Molecule substitution: Attach ligands to substrates

../../_images/MoleculeSubstitution_20_0.png ../../_images/MoleculeSubstitution_22_0.svg

Script showing how to created substituted benzene molecules using PLAMS, by combining a benzene molecule with a different molecule and defining one bond on each molecule (the “connector”) to break and where a new bond will be formed.

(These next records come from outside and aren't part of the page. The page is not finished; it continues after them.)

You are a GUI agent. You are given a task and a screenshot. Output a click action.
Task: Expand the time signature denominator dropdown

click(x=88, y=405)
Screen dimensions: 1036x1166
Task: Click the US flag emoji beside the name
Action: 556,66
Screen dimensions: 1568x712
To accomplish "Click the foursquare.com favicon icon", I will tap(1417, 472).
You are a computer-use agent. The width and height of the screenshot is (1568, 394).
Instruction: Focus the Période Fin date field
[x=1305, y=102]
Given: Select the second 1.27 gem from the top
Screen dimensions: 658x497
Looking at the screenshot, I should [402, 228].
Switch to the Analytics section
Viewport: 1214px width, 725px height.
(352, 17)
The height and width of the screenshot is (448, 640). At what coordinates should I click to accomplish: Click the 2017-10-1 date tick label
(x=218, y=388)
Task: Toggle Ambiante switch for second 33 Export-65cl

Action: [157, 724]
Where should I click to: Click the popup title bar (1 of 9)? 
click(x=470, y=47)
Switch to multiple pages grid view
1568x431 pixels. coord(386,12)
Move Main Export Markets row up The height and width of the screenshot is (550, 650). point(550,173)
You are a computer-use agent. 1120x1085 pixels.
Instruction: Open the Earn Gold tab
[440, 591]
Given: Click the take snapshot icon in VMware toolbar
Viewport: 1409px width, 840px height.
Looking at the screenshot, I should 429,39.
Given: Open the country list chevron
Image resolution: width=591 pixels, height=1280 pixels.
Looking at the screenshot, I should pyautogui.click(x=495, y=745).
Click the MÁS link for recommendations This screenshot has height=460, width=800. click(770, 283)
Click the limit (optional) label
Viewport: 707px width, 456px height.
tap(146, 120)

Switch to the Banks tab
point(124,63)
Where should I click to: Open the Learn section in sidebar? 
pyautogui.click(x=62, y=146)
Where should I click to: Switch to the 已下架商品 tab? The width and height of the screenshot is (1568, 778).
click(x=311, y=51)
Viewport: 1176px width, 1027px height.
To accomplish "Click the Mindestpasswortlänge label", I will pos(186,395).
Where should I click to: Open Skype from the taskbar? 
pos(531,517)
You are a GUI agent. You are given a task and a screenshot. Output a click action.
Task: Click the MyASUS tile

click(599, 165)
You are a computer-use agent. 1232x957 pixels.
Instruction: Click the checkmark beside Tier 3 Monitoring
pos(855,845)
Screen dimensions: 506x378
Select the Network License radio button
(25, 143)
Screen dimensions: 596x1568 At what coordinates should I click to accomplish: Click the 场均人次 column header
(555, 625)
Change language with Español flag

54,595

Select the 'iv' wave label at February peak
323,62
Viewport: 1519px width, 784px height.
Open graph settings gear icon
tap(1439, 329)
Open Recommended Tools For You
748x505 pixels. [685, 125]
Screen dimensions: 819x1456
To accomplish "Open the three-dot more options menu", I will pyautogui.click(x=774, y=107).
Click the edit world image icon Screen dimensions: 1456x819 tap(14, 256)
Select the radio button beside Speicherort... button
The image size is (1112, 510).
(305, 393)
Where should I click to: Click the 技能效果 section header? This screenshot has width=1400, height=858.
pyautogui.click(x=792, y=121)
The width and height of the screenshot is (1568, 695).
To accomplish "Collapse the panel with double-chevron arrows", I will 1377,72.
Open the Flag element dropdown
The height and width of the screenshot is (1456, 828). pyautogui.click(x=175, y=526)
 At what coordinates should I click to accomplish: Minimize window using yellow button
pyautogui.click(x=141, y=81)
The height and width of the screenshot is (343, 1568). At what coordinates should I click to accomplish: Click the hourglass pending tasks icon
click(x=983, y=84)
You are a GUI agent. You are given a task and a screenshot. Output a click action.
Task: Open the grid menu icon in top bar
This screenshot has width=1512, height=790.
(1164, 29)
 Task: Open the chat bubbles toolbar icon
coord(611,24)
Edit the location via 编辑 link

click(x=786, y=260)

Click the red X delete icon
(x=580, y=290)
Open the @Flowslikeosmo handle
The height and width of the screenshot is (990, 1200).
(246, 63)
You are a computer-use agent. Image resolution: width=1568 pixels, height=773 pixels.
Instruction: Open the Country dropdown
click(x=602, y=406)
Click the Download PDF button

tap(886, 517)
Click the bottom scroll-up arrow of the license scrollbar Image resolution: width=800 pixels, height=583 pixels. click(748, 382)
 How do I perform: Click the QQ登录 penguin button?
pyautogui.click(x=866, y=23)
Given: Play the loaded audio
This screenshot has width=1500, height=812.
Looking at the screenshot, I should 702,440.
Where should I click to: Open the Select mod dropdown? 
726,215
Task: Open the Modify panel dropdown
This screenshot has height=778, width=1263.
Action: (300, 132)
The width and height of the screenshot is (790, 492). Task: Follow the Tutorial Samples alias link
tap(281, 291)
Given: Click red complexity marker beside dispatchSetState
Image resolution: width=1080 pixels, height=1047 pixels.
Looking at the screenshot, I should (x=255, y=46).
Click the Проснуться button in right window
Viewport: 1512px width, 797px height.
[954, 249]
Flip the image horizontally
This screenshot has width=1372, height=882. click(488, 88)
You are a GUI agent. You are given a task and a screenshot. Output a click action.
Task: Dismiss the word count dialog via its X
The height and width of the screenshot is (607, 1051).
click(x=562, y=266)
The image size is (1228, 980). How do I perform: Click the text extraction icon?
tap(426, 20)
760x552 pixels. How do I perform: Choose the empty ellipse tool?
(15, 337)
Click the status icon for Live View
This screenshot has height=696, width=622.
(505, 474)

Note: This example requires AMS2023 or later.

To follow along, either

Worked Example

Initial imports

from scm.plams import *
import matplotlib.pyplot as plt
from rdkit import Chem
from rdkit.Chem import Draw
from rdkit.Chem.Draw import IPythonConsole
from rdkit.Chem import AllChem
from typing import List

IPythonConsole.ipython_useSVG = True
IPythonConsole.molSize = 250, 250

Helper class and function

The MoleculeConnector class and substitute() method below are convenient to use.

class MoleculeConnector:
    def __init__(self, molecule, connector, name="molecule"):
        self.name = name
        self.molecule = molecule
        self.molecule.properties.name = name
        self.connector = connector  # 2-tuple of integers, unlike the Molecule.substitute() method which uses two atoms

    def __str__(self):
        return f"""
Name: {self.name}
{self.molecule}
Connector: {self.connector}. This means that when substitution is performed atom {self.connector[0]} will be kept in the substituted molecule. Atom {self.connector[1]}, and anything connected to it, will NOT be kept.
        """


def substitute(substrate: MoleculeConnector, ligand: MoleculeConnector):
    """
    Returns: Molecule with the ligand added to the substrate, replacing the respective connector bonds.
    """
    molecule = substrate.molecule.copy()
    molecule.substitute(
        connector=(molecule[substrate.connector[0]], molecule[substrate.connector[1]]),
        ligand=ligand.molecule,
        ligand_connector=(ligand.molecule[ligand.connector[0]], ligand.molecule[ligand.connector[1]]),
    )
    return molecule


def set_atom_indices(rdmol: Chem.rdchem.Mol, start=0):
    for atom in rdmol.GetAtoms():
        atom.SetAtomMapNum(atom.GetIdx() + start)  # give 1-based index
    return rdmol


def to_lewis(molecule: Molecule, template=None, regenerate: bool = True):
    if isinstance(molecule, Chem.rdchem.Mol):
        rdmol = molecule
    else:
        rdmol = to_rdmol(molecule)
    if regenerate:
        rdmol = Chem.RemoveHs(rdmol)
        smiles = Chem.MolToSmiles(rdmol)
        rdmol = Chem.MolFromSmiles(smiles)
    if template is not None:
        AllChem.GenerateDepictionMatching2DStructure(rdmol, template)
    try:
        if molecule.properties.name:
            rdmol.SetProp("_Name", molecule.properties.name)
    except AttributeError:
        pass
    return rdmol


def smiles2template(smiles: str):
    template = Chem.MolFromSmiles(smiles)
    AllChem.Compute2DCoords(template)
    return template


def draw_lewis_grid(
    molecules: List[Molecule],
    molsPerRow: int = 4,
    template_smiles: str = None,
    regenerate: bool = False,
    draw_atom_indices: bool = False,
    draw_legend: bool = True,
):
    template = None
    if template_smiles:
        template = smiles2template(template_smiles)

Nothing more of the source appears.